**Provided text**

— START —

Mocking the generic repository

This post describe one way to mock the generic repository. It assumes that you are familiar with the Service <-> Repository <-> Database architecture.
Another pre-requisity is the knowledge of the repository pattern and it's generic variant.

In the majority of my projects I am using the following generic repository class.

public interface IRepository
{
 T Load<T>(object id);
 T Get<T>(object id);
 IEnumerable<T> Find<T>(Expression<Func<T, bool>> matchingCriteria);
 IEnumerable<T> GetAll<T>();
 void Save<T>(T obj);
 void Update<T>(T obj);
 void Delete<T>(T obj);
 void Flush();
 int CountAll<T>();
 void Evict<T>(T obj);
 void Refresh<T>(T obj);
 void Clear();
 void SaveOrUpdate<T>(T obj);
}

Based on this technique, some people decide to implement concrete classes of this interface (CarRepository : IRepository), whereas others decide to keep using the generic implementation. That depends on the ORM that you are using. With EF and NHibernate you can easily implement the generic variant of the repository (check the links).

— END —

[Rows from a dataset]
— START —

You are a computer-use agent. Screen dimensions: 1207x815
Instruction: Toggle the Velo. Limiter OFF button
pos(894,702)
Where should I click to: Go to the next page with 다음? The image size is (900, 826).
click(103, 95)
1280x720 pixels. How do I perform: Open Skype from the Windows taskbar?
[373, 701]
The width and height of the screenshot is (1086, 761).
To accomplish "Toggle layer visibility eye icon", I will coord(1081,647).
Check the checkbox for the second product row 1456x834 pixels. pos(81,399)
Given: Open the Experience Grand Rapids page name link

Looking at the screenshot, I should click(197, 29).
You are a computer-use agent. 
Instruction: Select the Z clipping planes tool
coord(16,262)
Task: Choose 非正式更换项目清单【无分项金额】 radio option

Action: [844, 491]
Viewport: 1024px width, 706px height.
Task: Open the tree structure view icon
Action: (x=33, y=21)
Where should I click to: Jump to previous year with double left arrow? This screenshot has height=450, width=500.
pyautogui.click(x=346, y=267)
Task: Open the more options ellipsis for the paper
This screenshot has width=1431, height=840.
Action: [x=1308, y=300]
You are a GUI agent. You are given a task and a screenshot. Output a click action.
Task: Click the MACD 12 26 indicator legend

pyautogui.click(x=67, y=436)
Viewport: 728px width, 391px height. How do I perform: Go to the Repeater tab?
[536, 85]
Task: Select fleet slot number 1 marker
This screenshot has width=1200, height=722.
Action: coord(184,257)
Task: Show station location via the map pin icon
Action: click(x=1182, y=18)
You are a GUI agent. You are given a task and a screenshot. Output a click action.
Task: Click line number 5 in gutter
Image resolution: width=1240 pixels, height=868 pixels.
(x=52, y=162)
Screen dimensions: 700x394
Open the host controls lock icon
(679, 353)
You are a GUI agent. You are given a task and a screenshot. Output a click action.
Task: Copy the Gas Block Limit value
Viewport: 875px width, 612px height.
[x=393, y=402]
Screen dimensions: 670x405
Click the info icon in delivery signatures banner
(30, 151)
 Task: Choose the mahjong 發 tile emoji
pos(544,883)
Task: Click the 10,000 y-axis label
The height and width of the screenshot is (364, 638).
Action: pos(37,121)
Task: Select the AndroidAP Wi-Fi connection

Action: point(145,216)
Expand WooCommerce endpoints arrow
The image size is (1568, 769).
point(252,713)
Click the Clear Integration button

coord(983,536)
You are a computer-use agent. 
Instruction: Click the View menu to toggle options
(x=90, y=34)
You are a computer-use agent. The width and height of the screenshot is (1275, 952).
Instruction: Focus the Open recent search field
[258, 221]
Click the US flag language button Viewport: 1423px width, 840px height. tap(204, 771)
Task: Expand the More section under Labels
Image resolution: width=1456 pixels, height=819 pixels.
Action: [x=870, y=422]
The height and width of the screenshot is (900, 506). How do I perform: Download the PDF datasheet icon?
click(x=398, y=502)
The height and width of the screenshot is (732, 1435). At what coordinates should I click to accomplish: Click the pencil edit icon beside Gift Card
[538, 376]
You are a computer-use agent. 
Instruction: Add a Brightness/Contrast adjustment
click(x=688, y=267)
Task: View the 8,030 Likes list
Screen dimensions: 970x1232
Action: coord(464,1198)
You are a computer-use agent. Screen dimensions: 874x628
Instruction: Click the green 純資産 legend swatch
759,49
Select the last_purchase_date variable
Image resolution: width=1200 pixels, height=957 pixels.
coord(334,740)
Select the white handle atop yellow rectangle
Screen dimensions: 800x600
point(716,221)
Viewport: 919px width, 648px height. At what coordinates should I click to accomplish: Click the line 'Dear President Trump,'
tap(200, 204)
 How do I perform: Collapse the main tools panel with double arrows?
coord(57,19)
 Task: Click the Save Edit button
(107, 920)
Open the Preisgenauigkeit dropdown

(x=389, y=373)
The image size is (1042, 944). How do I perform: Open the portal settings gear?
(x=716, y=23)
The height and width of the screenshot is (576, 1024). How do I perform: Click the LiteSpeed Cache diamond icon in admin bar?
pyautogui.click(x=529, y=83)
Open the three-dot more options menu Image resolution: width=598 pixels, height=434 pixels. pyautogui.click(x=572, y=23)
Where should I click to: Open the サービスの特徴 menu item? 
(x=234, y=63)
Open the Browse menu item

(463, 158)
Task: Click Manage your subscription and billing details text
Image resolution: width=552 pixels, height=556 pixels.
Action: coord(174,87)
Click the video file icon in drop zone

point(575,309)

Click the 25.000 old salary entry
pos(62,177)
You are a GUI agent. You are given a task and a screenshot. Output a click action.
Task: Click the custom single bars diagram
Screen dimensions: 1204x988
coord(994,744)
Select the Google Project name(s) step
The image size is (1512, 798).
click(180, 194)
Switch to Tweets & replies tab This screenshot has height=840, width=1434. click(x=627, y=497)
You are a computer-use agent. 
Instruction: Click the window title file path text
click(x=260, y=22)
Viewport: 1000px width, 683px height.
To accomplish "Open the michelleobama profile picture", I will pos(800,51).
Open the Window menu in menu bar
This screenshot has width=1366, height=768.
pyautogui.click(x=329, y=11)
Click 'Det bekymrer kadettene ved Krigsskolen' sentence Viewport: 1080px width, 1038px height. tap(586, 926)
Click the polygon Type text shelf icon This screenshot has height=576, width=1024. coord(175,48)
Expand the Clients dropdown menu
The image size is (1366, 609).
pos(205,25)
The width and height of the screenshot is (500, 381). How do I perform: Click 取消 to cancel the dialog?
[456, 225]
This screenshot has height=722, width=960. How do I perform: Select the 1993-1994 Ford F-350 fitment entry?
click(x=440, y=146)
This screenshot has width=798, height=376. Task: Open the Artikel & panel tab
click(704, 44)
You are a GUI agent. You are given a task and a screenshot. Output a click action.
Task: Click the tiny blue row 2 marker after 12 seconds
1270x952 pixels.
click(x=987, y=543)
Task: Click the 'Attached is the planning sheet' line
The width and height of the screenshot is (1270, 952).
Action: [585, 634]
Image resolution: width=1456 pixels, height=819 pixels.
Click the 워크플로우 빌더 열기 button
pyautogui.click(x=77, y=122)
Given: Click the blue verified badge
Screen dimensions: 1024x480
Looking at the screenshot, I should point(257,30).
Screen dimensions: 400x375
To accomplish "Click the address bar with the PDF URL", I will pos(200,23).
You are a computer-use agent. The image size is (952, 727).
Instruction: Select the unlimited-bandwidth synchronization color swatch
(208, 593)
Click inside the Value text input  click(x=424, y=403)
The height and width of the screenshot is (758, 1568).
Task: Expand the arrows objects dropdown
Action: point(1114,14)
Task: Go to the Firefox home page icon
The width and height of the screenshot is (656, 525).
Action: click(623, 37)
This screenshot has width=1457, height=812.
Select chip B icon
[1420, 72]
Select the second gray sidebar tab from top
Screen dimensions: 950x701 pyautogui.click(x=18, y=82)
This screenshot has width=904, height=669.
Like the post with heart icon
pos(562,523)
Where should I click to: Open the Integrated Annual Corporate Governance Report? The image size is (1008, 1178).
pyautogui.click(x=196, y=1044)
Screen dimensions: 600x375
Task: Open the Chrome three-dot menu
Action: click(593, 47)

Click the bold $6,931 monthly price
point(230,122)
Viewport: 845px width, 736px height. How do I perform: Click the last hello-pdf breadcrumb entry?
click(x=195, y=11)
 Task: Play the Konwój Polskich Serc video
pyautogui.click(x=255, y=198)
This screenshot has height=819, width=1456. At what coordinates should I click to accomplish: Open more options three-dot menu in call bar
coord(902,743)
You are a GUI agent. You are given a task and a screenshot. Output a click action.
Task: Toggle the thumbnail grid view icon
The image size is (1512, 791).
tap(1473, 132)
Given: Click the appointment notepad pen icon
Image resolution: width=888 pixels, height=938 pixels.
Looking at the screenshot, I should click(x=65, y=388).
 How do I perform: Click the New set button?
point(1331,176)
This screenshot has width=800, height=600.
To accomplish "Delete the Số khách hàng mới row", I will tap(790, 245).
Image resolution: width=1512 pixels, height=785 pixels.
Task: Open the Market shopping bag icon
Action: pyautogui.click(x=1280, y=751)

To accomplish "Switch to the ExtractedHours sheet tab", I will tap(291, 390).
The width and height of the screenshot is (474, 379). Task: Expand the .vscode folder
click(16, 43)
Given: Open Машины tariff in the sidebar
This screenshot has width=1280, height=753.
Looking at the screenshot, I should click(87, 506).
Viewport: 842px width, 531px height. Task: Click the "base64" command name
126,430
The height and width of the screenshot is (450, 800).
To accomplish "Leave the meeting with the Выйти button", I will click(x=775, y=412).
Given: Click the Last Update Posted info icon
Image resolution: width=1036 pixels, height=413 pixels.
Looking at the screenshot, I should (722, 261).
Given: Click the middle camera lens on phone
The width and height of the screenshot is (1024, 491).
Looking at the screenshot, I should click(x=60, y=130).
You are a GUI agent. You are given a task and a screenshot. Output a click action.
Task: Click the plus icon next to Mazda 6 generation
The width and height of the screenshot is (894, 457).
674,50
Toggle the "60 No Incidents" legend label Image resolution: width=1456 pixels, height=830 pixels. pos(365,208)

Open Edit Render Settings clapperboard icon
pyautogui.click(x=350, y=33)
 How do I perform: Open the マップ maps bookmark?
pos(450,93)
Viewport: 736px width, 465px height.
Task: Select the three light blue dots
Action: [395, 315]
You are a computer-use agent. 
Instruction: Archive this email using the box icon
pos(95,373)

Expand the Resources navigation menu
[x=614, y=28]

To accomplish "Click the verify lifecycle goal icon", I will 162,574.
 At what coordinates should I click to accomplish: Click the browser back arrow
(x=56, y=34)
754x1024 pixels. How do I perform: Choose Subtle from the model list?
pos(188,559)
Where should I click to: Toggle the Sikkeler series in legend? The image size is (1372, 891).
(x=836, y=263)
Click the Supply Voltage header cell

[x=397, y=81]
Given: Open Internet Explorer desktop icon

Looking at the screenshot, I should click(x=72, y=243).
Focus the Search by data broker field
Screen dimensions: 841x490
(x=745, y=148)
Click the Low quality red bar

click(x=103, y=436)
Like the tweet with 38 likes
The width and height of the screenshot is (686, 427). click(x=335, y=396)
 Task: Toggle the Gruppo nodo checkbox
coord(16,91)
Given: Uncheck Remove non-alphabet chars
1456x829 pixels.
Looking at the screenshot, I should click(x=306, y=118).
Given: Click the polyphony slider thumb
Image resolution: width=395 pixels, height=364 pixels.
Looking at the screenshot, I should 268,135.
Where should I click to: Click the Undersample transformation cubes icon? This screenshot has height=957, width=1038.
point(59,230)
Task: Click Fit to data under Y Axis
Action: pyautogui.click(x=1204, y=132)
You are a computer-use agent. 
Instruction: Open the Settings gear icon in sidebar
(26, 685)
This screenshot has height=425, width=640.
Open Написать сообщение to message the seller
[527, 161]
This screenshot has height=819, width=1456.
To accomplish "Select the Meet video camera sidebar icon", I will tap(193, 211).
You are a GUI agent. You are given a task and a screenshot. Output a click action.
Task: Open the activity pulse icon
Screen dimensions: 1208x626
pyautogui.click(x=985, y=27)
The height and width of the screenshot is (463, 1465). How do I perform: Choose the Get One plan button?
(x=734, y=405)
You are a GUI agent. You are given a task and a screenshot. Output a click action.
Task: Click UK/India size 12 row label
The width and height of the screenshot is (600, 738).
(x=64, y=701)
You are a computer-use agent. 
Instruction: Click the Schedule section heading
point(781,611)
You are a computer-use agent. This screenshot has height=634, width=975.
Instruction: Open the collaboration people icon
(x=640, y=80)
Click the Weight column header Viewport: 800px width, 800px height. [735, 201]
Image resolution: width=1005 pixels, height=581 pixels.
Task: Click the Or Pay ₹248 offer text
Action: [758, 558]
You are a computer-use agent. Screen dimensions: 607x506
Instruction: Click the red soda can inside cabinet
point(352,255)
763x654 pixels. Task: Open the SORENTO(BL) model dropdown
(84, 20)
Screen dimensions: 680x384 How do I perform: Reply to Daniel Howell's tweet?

— END —

**Work instructions**
Can you write out, word for word, the stretch of the post on mocking the generic repository from "Mocking the generic" through "generic repository class."?

**Exercise result**
Mocking the generic repository

This post describe one way to mock the generic repository. It assumes that you are familiar with the Service <-> Repository <-> Database architecture.
Another pre-requisity is the knowledge of the repository pattern and it's generic variant.

In the majority of my projects I am using the following generic repository class.